Ichigo hampir kewalahan dengan semua etika yang diajarkannya. Tapi apa boleh buat, dia juga tak ingin kehilangan pekerjaan. "Apa semua harus dilakukan dengan pelan seperti ini, Rukia?" tanya Ichigo. Dia mulai tak bisa merasakan kakinya yang terlipat di bawah berat badannya.
"Benar. Yang utama dalam etika adalah pelan, tenang, dan bersahaja. Maksudnya, kau melakukan segala sesuatu dengan anggun, tanpa suara, dan dengan penuh perasaan. Termasuk untuk tidak bicara di saat makan, apalagi saat ayah tidak mengajakmu bicara. Kau harus tetap diam! Tapi kalau ayah menanyaimu sesuatu, jawablah dengan singkat, jelas, padat. Jangan jawab dengan jawaban yang tidak perlu—itu selalu menjengkelkan ayah. Kau tidak akan mau membuatnya jengkel, percayalah."

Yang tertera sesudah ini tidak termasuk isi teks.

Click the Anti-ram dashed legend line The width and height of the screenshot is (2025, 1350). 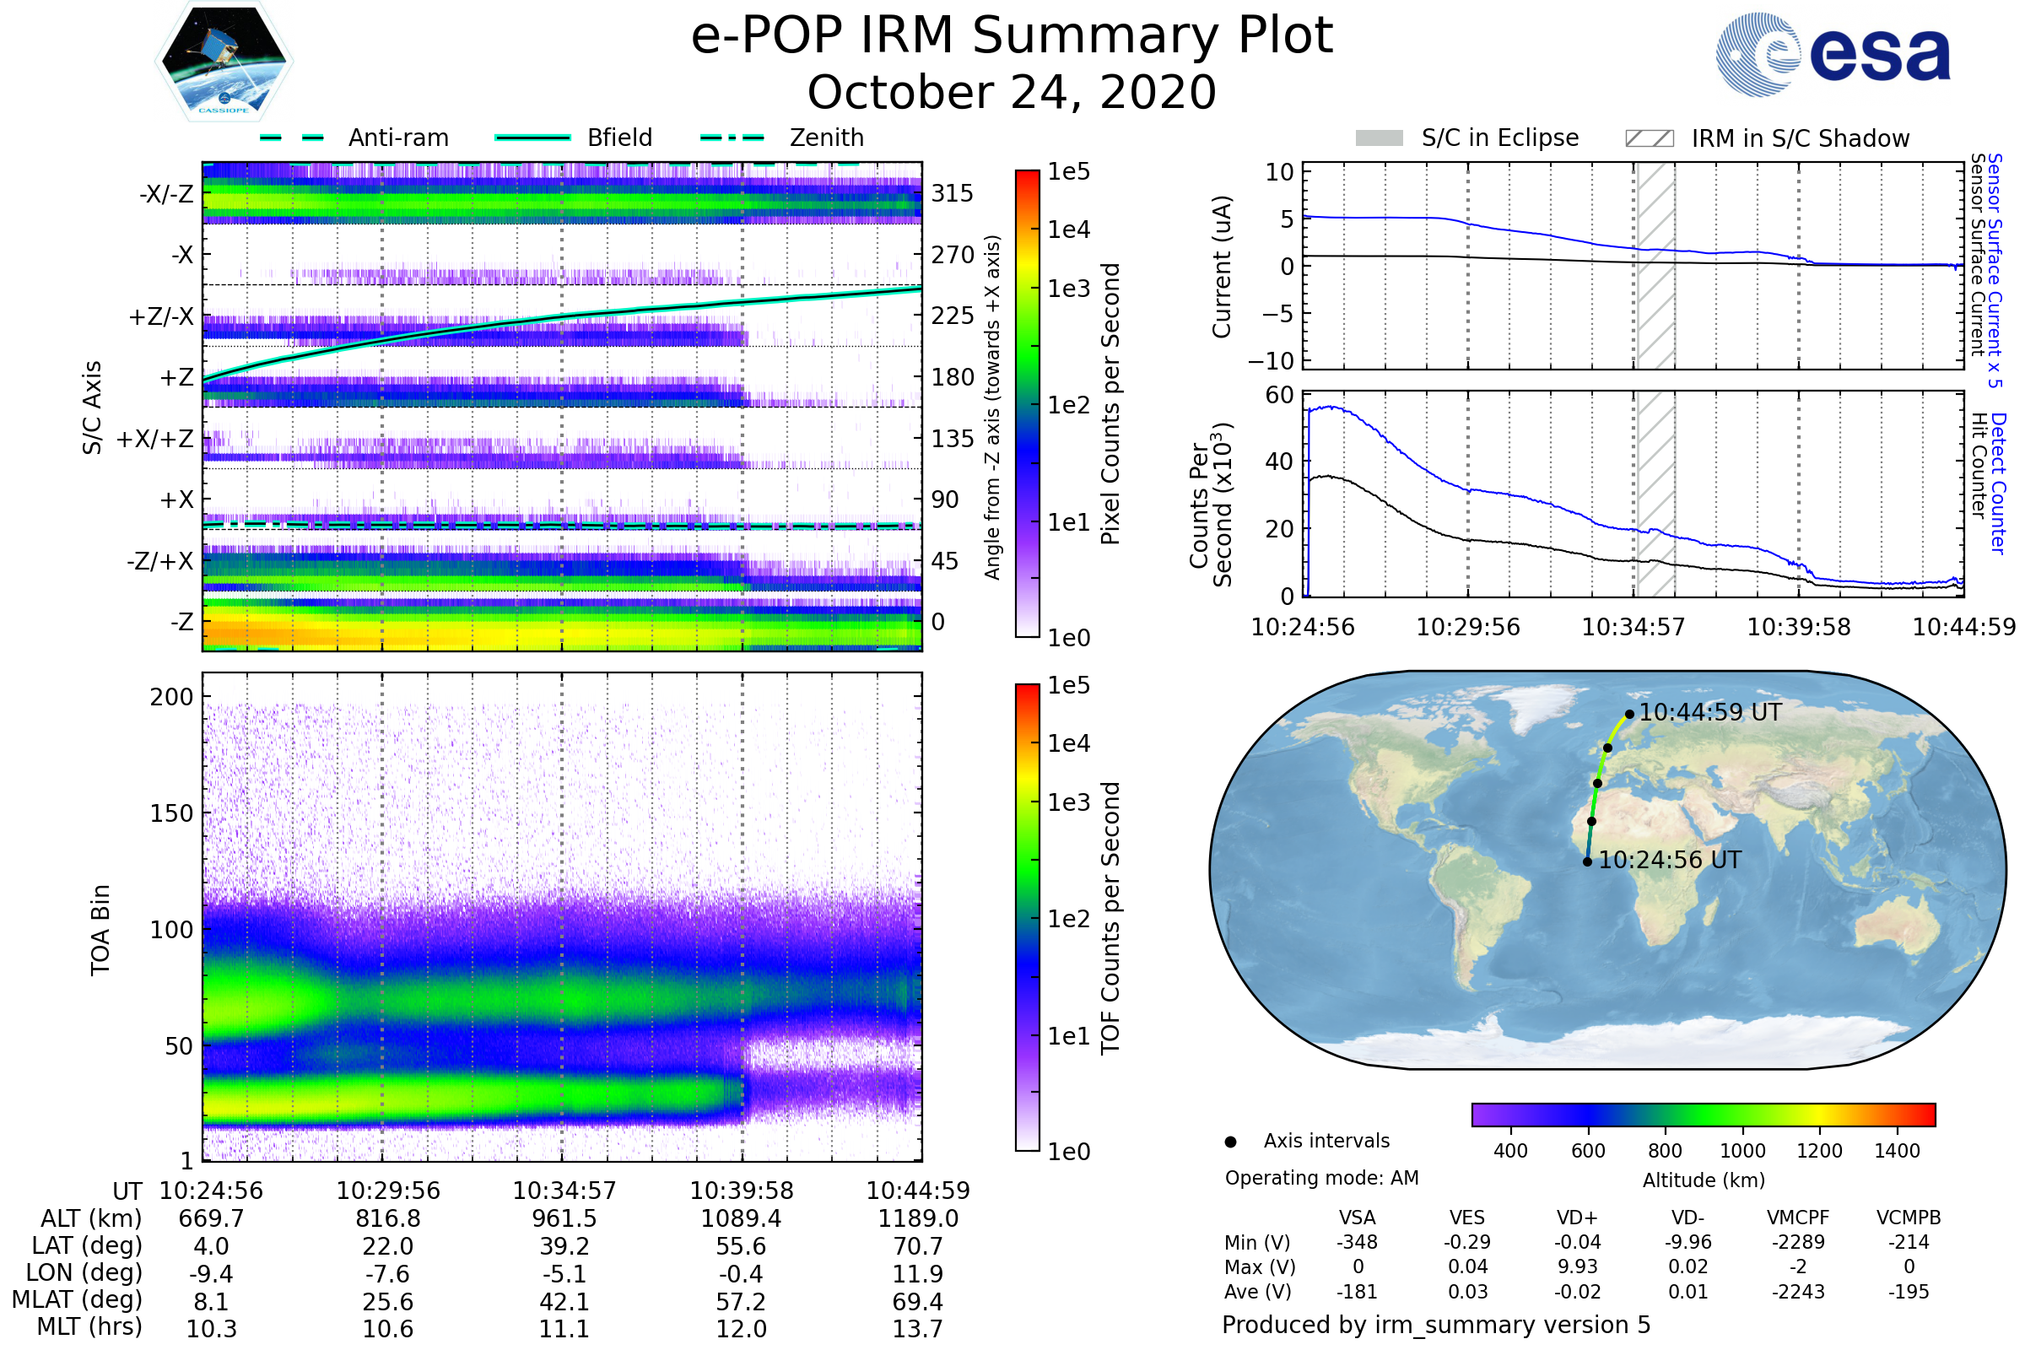pos(292,138)
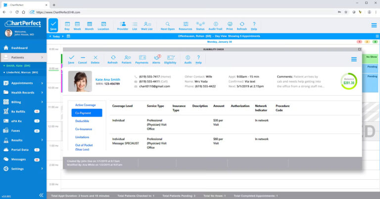Switch to the Deductible tab
This screenshot has width=380, height=199.
82,121
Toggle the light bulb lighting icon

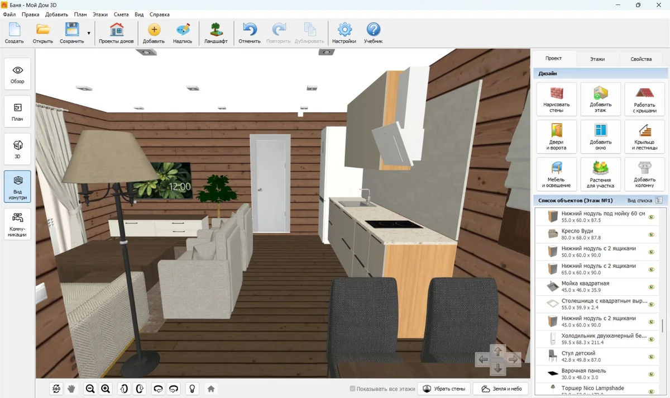coord(192,388)

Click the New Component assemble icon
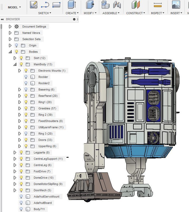click(105, 5)
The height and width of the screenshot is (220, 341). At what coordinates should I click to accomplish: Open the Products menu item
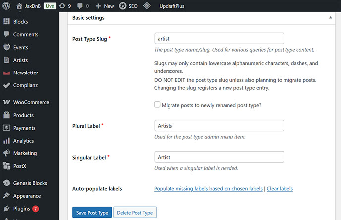23,115
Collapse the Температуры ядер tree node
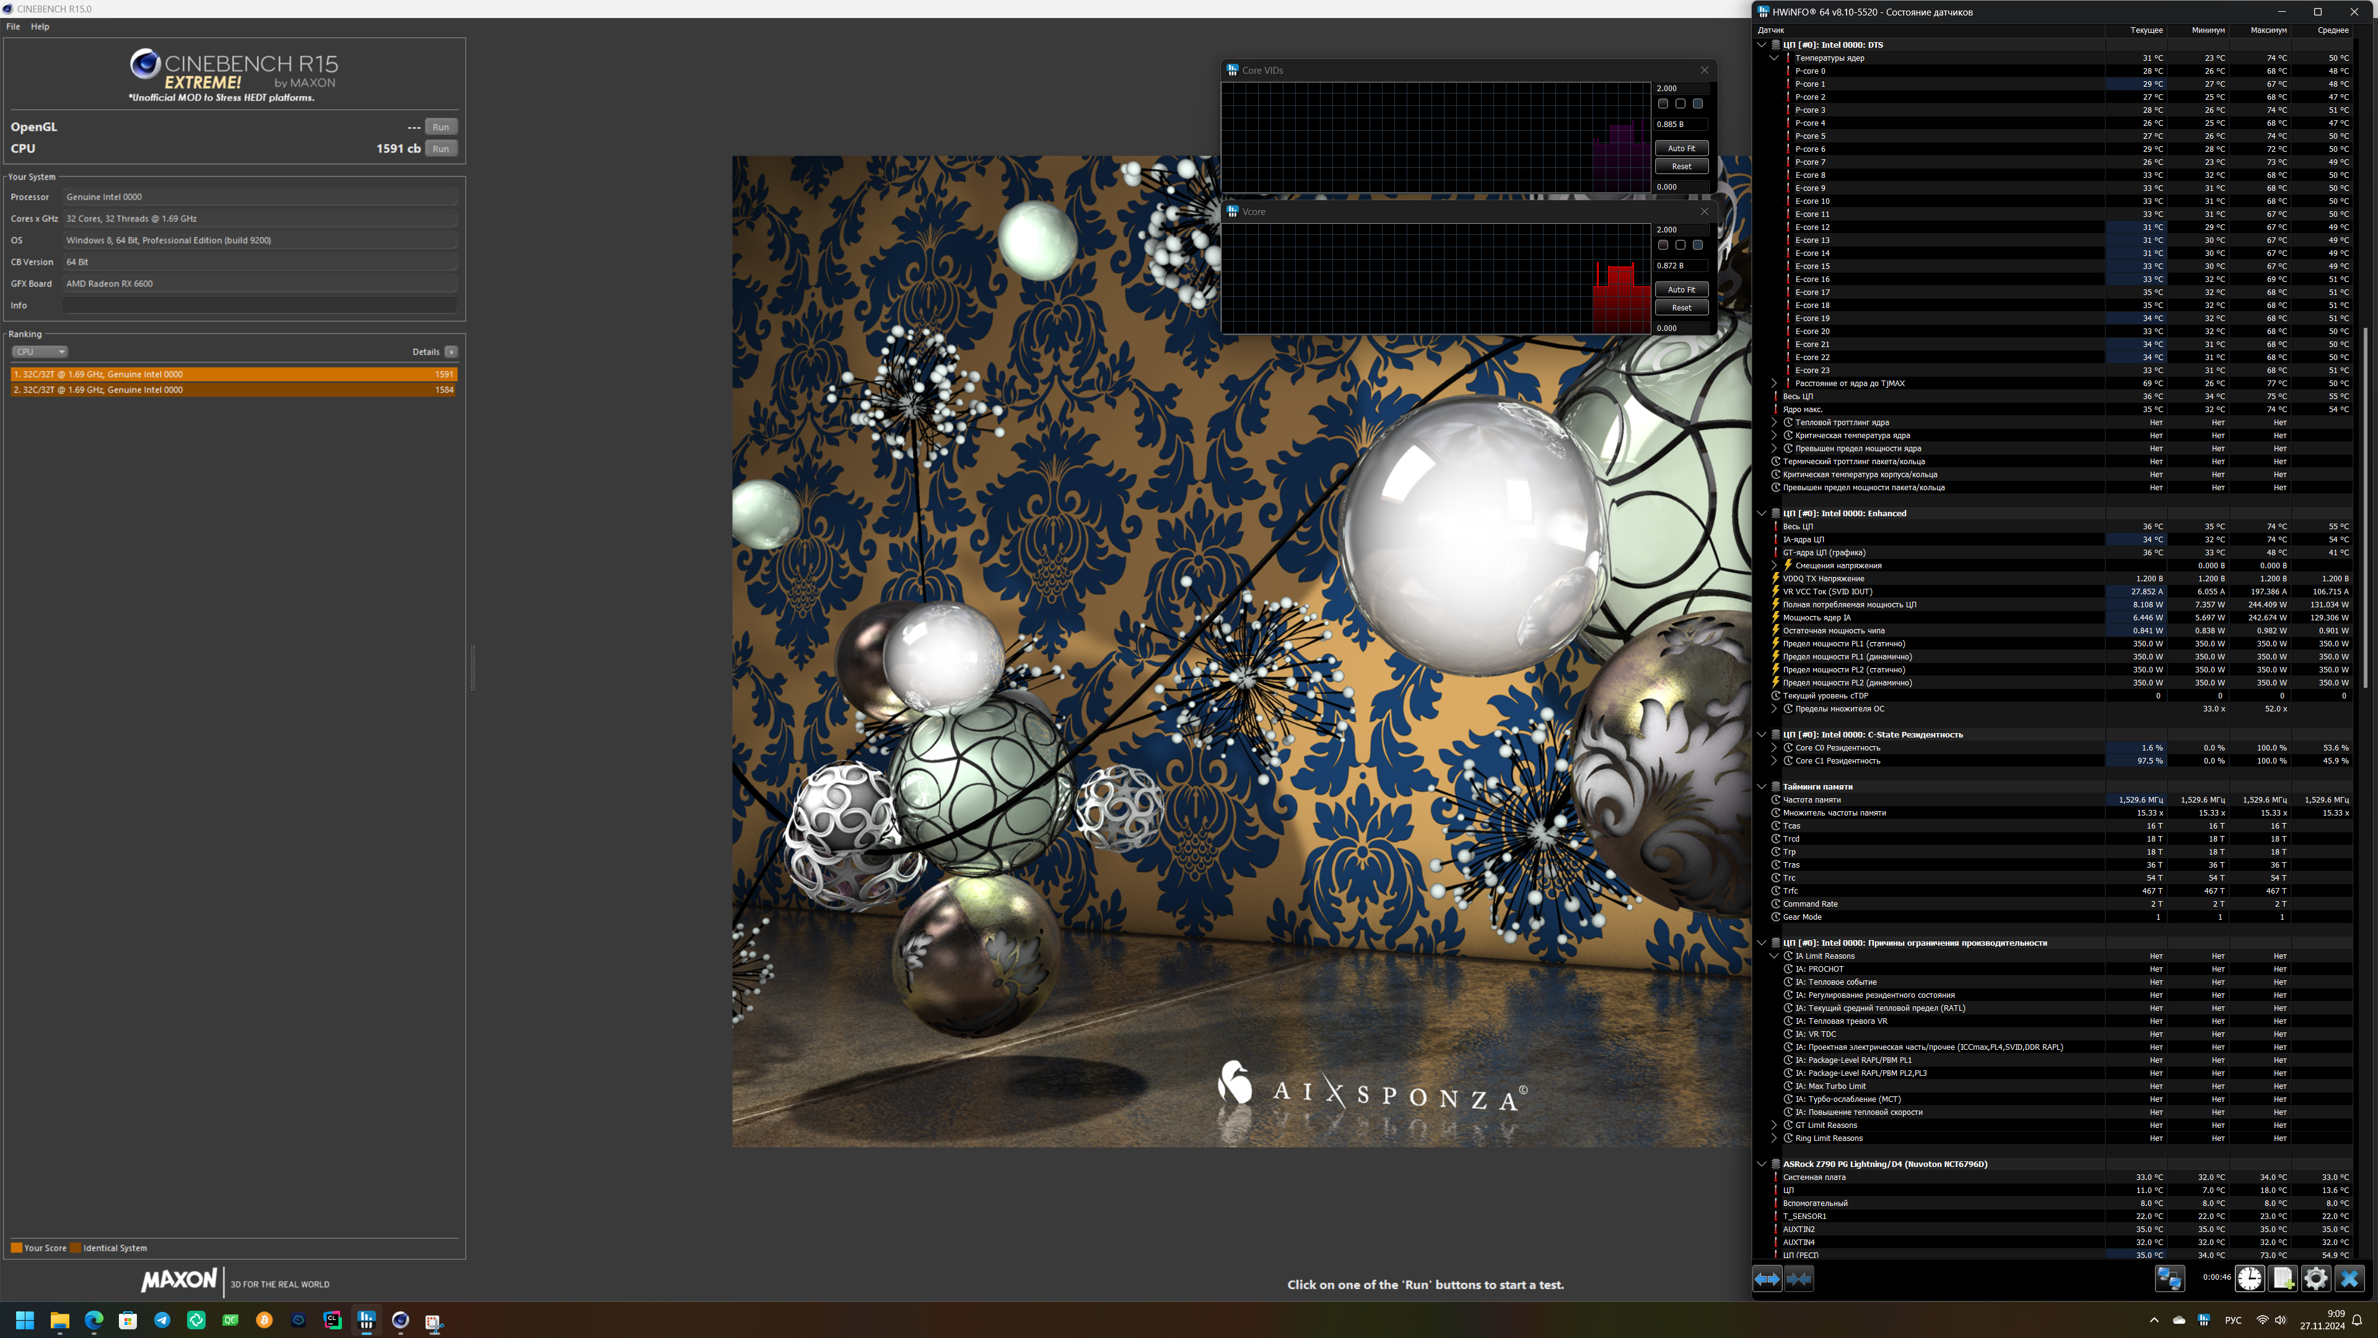The image size is (2378, 1338). (1774, 58)
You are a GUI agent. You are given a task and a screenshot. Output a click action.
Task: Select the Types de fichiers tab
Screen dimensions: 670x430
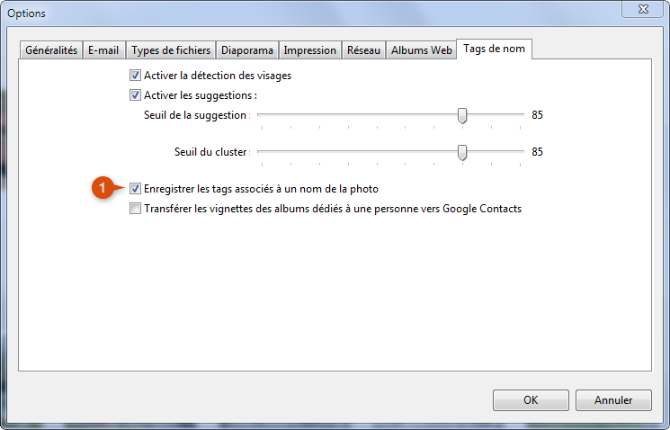pos(171,50)
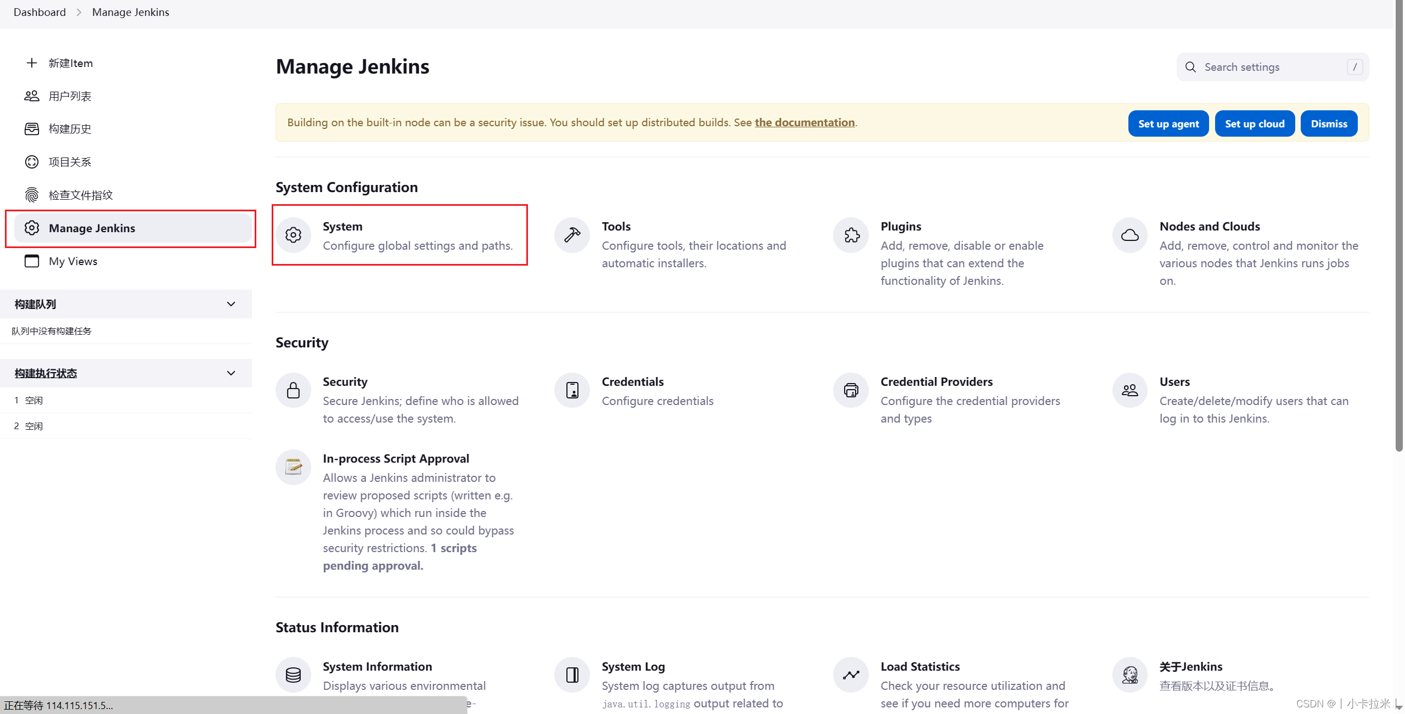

"Yah, aku mengerti tentang hal itu." Kata Ichigo sambil menggerak-gerakkan kakinya yang sudah mati rasa. "Rukia, apa tak ada cara lain?" tanyanya. Dia akhirnya menyerah dan meluruskan kakinya. "Kalau aku harus duduk bersimpuh selama setengah jam, kakiku bisa kram nanti!" katanya sambil memijat kakinya yang sudah tak dirasakannya.
"Setengah jam? Kau bercanda? Makan malam kerajaan tak pernah sesingkat itu. Makan malam di keluarga kerajaan selalu berlangsung setidaknya satu jam." Kata Rukia. Mata Ichigo terbelalak mendengarnya, lalu dia mengerang lagi dan terus memijat kakinya.
Rukia tertawa geli, "nanti aku akan memanggilkan tukang pijat kalau kakimu benar-benar tak bisa digerakkan." Kata Rukia. "Jangan khawatir. Kau bisa melalui pertarungan dengan pria besar itu, kau bisa memenangkan sayembara, kau bisa menjadi ksatria, apa sulitnya makan malam dengan Kaisar? Kau pasti bisa, Ichigo." Rukia mengatakannya sambil tersenyum sehingga Ichigo merasakan wajahnya panas.
Rukia melihat semuanya? Dia melihat saat dia bertarung dengan Kenpachi? Mau tak mau, dia jadi ikut tersanjung. Wajahnya terasa panas. Perutnya naik ke dadanya dan hatinya terasa mekar menjadi seribu kupu-kupu. Perasaan apa ini? Kenapa tubuhnya bereaksi seperti ini terhadap gadis di sampingnya?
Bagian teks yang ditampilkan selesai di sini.